Teachers

Professor: To shake hands you have to make sure the wedge of your hand fits in the other person's wedge, and that your skin touches, and then give it a good two or three pumps.

London
Ontario
Canadia

Teacher: Pants so tight it could snap your vagina off!

Sex-Ed Class
Tampa, Florida

Teacher: Okay. Quick review: which Greek gods did we cover on Friday?
Student, seriously: Hermaphrodite? Herpes? Asbestos?

High School
Michigan

Professor: It's like trying to make a deity out of a bottle of Stoli at the height of the cold war.
Class: (laughter)
Professor: I know plenty of people who've done that, by the way… And so do you.

Macalester College
St. Paul, Minnesota

Preschool teacher, helping girl go pee: Did you forget your underwear this morning?
Preschool girl: No, I go commando all the time!

Preschool in Oregon

Overheard by: Non-c

Male ethics professor: I was generally seen as a spoiled little bitch.

Source data
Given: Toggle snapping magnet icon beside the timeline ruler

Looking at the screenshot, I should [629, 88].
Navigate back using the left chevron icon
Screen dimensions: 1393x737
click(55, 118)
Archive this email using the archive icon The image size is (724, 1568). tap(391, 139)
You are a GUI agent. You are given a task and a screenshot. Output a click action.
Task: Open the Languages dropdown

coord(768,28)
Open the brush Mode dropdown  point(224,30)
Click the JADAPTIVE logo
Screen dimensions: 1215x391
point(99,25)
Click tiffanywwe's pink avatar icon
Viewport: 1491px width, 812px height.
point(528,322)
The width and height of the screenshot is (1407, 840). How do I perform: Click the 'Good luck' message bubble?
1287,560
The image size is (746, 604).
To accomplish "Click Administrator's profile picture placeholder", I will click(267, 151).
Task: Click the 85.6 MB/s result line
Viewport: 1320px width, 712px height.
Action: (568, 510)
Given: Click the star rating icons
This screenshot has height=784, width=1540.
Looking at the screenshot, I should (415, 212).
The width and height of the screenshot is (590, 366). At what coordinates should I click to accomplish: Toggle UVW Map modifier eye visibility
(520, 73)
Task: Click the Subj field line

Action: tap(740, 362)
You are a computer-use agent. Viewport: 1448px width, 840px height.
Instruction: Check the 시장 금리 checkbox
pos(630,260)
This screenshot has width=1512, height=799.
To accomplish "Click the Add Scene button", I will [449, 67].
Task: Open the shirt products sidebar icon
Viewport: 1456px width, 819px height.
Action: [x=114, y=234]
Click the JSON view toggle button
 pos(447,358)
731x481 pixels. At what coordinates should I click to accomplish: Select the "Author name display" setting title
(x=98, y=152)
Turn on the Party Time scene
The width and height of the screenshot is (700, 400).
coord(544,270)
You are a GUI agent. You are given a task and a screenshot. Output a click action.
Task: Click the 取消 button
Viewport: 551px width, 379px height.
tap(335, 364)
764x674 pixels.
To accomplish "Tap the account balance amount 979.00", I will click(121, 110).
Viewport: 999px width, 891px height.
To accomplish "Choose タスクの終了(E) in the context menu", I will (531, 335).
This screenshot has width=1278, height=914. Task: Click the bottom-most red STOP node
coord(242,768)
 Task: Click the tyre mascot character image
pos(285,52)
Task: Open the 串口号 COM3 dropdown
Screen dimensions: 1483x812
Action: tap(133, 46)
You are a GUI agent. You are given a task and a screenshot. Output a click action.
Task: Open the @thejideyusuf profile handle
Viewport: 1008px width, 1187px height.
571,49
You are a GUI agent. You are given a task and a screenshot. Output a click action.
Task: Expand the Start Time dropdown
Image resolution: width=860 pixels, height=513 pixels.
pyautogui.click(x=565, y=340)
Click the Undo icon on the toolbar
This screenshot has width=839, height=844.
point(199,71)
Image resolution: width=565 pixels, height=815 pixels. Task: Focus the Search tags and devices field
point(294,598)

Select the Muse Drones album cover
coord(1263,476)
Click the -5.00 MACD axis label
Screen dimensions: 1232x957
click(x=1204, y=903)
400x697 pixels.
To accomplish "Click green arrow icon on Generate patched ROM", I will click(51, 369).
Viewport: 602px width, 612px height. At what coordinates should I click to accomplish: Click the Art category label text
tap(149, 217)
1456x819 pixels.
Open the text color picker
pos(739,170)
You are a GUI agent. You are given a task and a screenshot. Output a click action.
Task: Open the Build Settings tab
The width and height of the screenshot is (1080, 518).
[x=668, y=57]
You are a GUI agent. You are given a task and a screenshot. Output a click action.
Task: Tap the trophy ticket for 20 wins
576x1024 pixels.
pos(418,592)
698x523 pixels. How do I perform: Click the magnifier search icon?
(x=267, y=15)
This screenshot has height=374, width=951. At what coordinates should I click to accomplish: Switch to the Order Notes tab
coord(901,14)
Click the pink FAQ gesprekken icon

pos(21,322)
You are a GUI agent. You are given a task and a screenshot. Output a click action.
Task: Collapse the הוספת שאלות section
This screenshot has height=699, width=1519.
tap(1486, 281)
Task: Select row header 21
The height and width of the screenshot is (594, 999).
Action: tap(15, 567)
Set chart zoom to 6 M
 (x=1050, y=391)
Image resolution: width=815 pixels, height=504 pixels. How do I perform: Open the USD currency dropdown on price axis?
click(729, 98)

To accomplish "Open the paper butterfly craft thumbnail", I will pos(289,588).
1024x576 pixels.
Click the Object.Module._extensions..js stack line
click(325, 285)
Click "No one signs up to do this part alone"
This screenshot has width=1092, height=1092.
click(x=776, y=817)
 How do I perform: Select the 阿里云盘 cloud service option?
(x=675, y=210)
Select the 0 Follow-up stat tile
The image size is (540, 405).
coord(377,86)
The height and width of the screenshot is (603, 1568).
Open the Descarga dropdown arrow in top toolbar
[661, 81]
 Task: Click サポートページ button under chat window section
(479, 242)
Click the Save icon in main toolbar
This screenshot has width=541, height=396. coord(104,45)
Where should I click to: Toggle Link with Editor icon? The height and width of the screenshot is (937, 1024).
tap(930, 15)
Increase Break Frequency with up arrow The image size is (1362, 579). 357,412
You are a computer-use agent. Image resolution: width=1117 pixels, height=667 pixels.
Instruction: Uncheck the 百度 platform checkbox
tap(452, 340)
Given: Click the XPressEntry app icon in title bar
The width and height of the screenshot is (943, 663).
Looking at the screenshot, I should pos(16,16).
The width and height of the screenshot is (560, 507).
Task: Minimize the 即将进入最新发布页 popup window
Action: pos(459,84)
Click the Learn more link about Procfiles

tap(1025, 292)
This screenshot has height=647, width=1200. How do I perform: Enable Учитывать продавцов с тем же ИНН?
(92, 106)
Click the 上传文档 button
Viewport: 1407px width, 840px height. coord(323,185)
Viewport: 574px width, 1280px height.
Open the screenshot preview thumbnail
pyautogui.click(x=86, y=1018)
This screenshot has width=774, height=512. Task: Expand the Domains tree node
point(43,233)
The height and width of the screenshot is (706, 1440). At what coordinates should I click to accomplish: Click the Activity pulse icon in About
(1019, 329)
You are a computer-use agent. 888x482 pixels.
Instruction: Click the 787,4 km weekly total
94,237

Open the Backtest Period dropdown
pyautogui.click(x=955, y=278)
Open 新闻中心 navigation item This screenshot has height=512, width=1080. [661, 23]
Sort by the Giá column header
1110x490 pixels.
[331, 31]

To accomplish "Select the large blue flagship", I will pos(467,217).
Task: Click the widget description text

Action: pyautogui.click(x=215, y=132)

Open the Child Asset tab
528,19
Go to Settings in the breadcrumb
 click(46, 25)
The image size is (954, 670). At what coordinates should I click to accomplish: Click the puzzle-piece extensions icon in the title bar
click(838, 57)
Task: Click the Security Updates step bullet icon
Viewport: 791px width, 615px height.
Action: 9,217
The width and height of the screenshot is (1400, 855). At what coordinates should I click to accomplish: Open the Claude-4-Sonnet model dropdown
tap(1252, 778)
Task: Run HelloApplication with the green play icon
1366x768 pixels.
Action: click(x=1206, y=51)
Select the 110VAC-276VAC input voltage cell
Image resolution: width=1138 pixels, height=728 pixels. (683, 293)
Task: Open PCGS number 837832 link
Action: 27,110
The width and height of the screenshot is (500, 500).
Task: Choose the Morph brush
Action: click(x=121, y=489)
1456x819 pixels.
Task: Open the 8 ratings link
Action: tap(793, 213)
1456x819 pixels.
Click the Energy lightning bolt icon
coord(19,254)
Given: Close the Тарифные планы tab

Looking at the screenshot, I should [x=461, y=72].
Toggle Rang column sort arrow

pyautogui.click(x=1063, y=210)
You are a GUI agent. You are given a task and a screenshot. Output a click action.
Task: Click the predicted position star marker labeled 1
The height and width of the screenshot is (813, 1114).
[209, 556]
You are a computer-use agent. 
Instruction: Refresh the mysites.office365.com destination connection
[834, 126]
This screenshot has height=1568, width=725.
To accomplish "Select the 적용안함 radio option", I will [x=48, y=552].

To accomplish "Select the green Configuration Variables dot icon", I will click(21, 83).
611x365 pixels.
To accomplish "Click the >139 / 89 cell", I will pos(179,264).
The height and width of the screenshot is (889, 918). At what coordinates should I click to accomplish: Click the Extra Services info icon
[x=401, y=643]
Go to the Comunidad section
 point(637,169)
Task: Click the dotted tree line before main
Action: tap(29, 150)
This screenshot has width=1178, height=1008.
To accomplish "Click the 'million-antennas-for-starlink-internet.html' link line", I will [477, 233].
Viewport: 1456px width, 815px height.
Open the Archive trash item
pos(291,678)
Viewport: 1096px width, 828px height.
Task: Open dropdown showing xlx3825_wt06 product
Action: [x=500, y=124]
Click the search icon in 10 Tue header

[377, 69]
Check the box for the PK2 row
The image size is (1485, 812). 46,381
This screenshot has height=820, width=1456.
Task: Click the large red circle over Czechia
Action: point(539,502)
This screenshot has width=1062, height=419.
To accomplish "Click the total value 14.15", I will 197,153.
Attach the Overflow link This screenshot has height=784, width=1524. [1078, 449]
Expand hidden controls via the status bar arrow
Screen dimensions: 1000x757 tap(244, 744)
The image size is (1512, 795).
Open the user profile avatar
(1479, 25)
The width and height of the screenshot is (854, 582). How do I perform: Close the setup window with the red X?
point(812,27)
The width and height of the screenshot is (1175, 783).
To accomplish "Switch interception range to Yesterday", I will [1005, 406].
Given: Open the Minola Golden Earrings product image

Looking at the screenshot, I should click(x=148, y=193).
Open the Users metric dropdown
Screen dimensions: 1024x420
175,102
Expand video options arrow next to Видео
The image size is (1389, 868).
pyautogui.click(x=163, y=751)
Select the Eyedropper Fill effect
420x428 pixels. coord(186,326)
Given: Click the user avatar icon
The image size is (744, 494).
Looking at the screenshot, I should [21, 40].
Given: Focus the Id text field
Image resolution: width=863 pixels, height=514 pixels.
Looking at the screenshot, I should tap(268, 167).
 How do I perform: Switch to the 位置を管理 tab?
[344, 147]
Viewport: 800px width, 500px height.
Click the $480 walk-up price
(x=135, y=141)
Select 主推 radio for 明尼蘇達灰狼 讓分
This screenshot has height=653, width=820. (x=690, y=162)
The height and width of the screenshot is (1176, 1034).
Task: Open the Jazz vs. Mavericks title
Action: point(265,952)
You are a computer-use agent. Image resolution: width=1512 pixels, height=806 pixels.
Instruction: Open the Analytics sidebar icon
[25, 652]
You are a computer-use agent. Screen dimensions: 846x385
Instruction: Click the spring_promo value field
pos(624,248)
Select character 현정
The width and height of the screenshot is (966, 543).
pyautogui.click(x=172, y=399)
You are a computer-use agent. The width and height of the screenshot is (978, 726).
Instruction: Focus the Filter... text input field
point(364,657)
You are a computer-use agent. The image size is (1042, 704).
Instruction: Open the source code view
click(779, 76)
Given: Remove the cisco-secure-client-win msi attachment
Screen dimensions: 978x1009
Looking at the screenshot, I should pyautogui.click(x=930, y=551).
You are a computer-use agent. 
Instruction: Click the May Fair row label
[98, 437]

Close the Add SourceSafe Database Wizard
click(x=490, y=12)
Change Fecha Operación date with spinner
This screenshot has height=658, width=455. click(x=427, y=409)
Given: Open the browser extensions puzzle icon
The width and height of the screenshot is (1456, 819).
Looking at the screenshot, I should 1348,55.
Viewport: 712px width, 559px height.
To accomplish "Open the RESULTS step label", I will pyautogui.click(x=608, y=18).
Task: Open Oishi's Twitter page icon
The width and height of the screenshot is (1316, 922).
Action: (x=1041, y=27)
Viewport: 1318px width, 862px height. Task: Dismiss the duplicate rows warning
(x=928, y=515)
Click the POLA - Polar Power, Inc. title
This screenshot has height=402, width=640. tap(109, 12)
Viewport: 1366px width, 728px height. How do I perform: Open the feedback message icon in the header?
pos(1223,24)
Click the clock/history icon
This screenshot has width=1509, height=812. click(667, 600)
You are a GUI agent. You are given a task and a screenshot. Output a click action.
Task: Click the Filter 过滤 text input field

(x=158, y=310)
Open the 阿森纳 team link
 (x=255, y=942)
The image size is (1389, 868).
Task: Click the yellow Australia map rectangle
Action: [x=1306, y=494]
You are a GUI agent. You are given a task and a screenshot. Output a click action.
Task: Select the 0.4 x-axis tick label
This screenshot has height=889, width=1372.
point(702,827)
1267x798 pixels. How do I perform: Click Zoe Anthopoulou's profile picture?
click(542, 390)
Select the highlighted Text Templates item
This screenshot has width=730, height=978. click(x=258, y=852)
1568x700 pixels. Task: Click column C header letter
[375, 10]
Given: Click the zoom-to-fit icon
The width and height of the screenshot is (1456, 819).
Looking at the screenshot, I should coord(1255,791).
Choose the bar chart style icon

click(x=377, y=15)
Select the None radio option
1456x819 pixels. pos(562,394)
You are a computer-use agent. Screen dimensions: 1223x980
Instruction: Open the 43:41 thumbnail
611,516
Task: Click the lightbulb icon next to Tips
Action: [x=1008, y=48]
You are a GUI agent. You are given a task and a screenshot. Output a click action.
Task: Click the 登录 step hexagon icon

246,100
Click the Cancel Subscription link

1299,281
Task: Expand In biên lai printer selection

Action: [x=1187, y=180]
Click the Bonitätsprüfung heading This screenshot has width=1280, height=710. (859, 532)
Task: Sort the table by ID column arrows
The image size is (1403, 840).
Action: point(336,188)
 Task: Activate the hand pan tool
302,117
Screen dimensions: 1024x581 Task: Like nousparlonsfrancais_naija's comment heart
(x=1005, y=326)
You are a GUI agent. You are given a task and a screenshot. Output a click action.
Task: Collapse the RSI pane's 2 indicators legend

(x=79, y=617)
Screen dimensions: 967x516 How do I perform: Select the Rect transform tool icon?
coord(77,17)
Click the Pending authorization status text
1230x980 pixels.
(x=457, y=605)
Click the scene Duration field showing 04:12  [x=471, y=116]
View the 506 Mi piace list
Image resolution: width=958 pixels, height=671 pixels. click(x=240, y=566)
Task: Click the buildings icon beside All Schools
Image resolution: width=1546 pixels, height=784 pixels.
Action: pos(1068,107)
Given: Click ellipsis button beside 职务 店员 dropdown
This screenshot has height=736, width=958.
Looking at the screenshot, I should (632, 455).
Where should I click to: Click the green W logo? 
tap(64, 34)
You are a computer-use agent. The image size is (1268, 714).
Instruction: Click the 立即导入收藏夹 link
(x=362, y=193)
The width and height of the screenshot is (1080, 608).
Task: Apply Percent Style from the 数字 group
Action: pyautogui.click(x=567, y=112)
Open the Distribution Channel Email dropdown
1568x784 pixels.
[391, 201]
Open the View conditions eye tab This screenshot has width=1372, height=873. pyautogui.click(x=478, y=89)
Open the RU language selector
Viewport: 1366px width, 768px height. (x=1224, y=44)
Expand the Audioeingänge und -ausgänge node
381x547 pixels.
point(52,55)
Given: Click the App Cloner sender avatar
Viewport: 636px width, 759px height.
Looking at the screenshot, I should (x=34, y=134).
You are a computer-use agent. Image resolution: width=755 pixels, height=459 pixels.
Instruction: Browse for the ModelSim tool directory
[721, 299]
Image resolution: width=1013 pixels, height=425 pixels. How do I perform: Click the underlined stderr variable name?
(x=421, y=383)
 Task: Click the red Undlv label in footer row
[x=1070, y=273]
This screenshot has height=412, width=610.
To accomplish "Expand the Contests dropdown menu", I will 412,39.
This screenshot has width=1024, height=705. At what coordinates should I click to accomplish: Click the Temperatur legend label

§ Stated goal
Continue the page of overheard classroom quotations, starting after its final line.

§ Written response
Grand Rapids, Michigan

Professor: The boy had all of the mathematical truths in his head and I was just pulling them out through his nose or something.

Swarthmore College
Swarthmore, Pennsylvania.

Teacher: These are the most… sensual… shells and peppers… that I have ever seen.

Ithaca, New York

Student: My girlfriend's theory on smoking is that it's good for you because it's natural.
Professor: Yeah, it's not like that crystal meth. That stuff's all chemicals.
Voice from the back: True dat!

Community College
Michigan

Teacher holding VCR remote control: I keep hitting play, this stupid thing won't work. Must need new batteries.
(changes batteries)
Teacher: Damn thing still won't work, you'd think they would buy machines that work, how are you supposed to learn with such crappy materials?
Student in front row: Ummm… Is that the tape on top of the VCR?
Teacher: Goddamn it!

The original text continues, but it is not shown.